T1-weighted trans-axial images of the lower leg of age-matched patients with COL6-RD, DMD and unaffected (control) individuals showing the different patterns of disease progression with fibro-fatty infiltration in two different forms of muscular dystrophies. The characteristic inwards progression (fascia to deep inside muscle compartment) of fibro-fatty material (shown by white arrow) in the lateral gastrocnemius (LG) of subject with COL6-related dystrophy is seen.

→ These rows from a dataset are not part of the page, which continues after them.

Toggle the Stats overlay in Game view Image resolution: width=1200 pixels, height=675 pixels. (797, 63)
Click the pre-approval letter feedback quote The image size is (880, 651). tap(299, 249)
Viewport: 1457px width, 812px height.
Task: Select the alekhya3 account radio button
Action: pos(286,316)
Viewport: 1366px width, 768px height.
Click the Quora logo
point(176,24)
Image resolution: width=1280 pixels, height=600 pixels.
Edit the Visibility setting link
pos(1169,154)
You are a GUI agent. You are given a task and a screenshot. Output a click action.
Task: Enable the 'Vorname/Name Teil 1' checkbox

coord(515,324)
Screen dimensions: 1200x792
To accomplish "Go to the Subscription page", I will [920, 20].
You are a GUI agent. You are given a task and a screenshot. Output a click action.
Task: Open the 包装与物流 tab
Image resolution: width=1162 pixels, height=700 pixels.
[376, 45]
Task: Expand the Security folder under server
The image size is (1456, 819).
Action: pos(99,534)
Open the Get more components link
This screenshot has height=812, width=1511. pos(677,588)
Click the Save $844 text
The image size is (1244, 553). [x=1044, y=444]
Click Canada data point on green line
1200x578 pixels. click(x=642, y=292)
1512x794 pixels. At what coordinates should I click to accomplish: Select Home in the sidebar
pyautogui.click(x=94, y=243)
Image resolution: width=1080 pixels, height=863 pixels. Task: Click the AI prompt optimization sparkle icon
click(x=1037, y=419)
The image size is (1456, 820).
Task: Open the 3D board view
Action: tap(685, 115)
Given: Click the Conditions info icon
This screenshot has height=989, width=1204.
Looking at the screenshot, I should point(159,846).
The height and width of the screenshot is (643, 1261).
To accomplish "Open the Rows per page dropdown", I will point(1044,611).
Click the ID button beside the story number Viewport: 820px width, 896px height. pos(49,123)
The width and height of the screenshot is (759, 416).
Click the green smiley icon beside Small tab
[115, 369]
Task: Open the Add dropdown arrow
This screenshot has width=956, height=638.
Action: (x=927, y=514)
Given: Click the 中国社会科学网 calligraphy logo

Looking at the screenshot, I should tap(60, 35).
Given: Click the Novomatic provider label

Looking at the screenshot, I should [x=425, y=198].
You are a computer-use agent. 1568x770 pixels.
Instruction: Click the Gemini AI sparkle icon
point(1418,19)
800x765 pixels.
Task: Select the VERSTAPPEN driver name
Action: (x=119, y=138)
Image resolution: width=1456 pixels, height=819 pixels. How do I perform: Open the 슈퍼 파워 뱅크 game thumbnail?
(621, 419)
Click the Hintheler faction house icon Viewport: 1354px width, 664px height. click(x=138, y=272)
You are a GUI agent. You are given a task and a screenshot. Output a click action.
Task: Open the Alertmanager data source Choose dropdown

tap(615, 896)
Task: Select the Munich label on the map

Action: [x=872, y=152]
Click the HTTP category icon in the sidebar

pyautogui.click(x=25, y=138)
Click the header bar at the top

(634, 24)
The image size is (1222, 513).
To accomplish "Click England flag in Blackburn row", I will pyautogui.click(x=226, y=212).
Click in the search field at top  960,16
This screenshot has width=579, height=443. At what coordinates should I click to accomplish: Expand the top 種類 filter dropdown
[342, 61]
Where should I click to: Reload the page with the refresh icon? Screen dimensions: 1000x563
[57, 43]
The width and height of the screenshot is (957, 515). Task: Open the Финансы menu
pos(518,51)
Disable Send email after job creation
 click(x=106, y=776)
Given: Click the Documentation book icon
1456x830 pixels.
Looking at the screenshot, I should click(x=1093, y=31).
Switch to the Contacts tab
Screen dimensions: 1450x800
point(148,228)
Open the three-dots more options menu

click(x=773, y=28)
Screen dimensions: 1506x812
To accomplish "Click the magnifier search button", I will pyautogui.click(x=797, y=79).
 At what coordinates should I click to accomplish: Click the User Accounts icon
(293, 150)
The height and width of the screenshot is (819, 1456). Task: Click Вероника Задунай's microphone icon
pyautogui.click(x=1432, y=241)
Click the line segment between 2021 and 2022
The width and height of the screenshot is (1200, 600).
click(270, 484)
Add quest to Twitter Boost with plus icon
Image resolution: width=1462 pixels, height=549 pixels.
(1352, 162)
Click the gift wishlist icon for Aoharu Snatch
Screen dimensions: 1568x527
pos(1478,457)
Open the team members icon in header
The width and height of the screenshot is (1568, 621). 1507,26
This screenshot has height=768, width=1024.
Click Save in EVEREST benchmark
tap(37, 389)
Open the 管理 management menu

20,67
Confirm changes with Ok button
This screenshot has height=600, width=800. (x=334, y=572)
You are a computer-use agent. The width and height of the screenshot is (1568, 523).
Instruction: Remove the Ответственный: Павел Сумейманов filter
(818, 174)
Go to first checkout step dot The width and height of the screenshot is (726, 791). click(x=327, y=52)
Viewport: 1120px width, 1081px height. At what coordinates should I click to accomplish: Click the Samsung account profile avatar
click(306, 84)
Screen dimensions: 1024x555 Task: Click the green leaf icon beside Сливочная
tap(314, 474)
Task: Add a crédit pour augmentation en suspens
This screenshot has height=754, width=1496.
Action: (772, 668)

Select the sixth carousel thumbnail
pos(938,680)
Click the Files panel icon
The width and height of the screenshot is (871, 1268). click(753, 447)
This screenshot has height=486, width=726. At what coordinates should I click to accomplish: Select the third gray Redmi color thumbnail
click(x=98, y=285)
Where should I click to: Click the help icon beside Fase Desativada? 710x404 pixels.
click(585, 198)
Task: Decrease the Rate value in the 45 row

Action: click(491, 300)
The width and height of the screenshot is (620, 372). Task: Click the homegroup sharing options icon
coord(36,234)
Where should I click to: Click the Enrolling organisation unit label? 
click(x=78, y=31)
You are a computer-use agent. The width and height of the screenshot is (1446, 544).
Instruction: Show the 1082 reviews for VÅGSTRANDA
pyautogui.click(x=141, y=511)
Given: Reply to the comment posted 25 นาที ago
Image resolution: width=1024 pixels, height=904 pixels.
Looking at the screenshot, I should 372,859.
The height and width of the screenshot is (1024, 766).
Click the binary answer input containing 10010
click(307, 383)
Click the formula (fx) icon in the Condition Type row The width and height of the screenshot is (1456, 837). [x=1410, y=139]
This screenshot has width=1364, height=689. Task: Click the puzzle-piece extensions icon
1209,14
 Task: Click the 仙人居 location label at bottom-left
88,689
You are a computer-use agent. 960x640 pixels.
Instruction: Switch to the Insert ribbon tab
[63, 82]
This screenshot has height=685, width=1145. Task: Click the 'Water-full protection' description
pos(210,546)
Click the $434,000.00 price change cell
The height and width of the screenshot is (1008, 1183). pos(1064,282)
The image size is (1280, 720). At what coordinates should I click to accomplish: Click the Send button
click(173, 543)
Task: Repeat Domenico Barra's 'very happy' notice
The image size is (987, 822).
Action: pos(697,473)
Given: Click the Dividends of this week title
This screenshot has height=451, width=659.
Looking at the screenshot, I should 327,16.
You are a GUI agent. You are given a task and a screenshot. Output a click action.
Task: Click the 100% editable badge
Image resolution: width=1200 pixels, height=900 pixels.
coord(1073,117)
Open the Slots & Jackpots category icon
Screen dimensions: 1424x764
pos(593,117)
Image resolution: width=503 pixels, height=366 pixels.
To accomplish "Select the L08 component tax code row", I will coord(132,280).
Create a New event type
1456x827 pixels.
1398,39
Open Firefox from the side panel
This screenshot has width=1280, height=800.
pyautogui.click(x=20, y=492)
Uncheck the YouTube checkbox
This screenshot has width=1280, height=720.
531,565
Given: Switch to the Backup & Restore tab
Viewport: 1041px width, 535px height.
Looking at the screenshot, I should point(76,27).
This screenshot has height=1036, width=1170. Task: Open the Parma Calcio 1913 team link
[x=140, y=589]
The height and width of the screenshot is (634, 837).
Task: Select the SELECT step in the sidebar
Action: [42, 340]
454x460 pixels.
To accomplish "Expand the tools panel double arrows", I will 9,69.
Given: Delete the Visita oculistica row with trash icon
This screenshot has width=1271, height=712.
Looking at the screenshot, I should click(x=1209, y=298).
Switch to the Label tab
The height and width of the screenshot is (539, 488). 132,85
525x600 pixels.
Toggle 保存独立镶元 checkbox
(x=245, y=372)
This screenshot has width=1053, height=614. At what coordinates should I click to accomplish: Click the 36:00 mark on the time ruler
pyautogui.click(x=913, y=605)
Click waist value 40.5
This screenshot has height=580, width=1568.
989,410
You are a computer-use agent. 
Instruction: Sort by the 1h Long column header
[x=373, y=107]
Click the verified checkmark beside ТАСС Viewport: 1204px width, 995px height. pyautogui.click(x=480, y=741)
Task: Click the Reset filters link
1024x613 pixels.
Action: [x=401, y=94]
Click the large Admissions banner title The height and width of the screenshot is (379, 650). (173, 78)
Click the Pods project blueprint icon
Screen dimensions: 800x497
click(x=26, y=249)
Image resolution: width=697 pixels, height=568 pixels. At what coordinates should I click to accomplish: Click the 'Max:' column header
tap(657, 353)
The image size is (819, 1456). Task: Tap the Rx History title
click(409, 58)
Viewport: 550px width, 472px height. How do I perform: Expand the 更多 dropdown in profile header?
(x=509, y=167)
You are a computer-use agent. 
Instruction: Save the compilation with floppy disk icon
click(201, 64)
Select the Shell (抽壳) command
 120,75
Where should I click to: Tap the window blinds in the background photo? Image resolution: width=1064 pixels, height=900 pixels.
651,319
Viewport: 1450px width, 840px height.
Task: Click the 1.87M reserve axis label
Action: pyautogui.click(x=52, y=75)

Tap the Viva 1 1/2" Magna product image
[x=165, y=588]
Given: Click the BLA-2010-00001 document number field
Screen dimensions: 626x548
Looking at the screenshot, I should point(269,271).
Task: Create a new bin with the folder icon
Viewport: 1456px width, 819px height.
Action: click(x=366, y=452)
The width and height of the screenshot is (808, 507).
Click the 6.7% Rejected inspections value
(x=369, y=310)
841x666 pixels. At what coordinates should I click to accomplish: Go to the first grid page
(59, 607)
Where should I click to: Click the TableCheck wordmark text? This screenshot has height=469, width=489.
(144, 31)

Note: Representative scans of COL6-RD progressed in figure are from left lower leg.
Fig. 3.
Fig. 3.
Comparison of cross-sectional area max (CSAmax) between COL6-RD, DMD and control groups. +significantly different from control; * significantly different from COL6 p < 0.05; COL6-RD-Collagen VI related dystrophy, DMD- Duchenne Dystrophy, VIVastus Intermedius, VL- Vastus Lateralis, VM- Vastus Medialis, RF- Rectus Femoris, Sol- Soleus, MG- Medial Gastrocnemius, LG- Lateral Gastrocnemius.
Fig. 4.
Fig. 4.
Comparison of thigh and lower leg Non-Fat area between COL6-RD, DMD and control groups. +significantly different from control. *significantly different from COL6; p < 0.05; COL6-RD-Collagen VI related dystrophy, DMD- Duchenne Muscular Dystrophy, VI- Vastus Intermedius, VL- Vastus Lateralis, VM- Vastus Medialis, RF- Rectus Femoris, Sol- Soleus, MG- Medial Gastrocnemius, LG- Lateral Gastrocnemius.
Fig. 5.
Fig. 5.
(A) Comparison of MR T2 in both thigh and lower leg muscles between COL6-RD, DMD, and control groups (Whole data). (B) Comparison of MRI T2 between Control, COL6-RD and DMD groups (Age and Sex Matched subset). *Significantly different from controls at p < 0.05. COL6-RD- Collagen VI related dystrophy, VL- Vastus Lateralis, Sol- Soleus, MG- Medial Gastrocnemius, BFLH – Bicep Femoris Long Head, GRA - Gracilis, PER - Peroneus, TA – Tibialis Anterior.
Fig. 6.
Fig. 6.
1H MRS FF comparison between age matched COL6-RD, DMD and control groups for Sol and VL muscles. *Signifcantly different from controls at p < 0.05. COL6-RD- Collagen VI related dystrophy, VL- Vastus Lateralis, Sol- Soleus, 1H MRS - 1H Magnetic Resonance Spectroscopy.
Fig. 7.
Fig. 7.
(A) Comparison of peak torque production in COL6-RD, DMD and control groups. (B) Comparison of peak torque normalized to Non-Fat area between COL6-RD, DMD and control groups. *significantly different between DMD and COL6-RD at p < 0.05. +Significantly different from control at p < 0.05. COL6-RD- Collagen VI related dystrophy, DMD- Duchenne Muscular Dystrophy, KE – Knee extensors, PF – Plantar Flexors.